*** DATA EXTRACT ***

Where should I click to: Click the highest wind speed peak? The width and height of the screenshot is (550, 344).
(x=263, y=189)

*** End of DATA EXTRACT ***
*** DATA EXTRACT ***

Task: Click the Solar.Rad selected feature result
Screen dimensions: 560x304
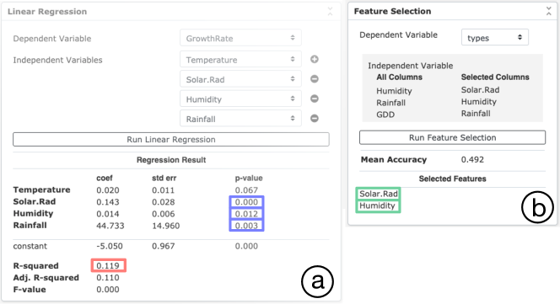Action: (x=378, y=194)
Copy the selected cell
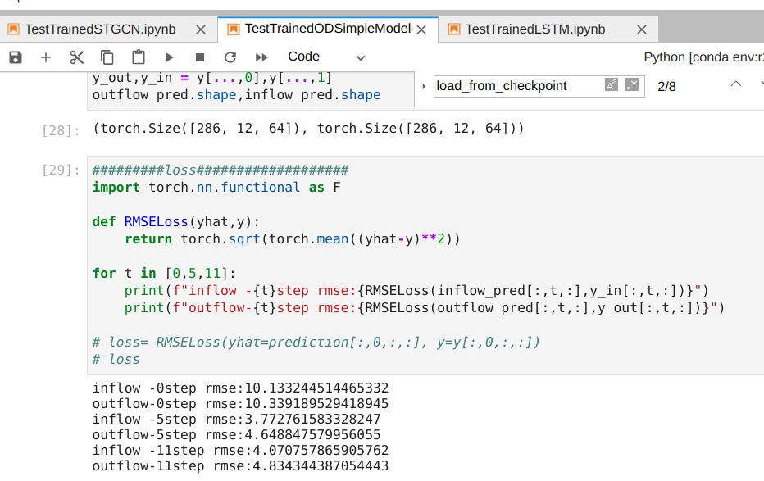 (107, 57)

*** End of DATA EXTRACT ***
*** DATA EXTRACT ***

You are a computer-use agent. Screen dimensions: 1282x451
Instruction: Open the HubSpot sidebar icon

*** End of DATA EXTRACT ***

> _TASK GOAL_: Give back precisely the lines above that start at the line containing "You are a computer-use" and end at the line containing "Instruction: Open the HubSpot sidebar icon", inclusive. No other lines belong in the output.

> _ANSWER TO THIS EXERCISE_:
You are a computer-use agent. Screen dimensions: 1282x451
Instruction: Open the HubSpot sidebar icon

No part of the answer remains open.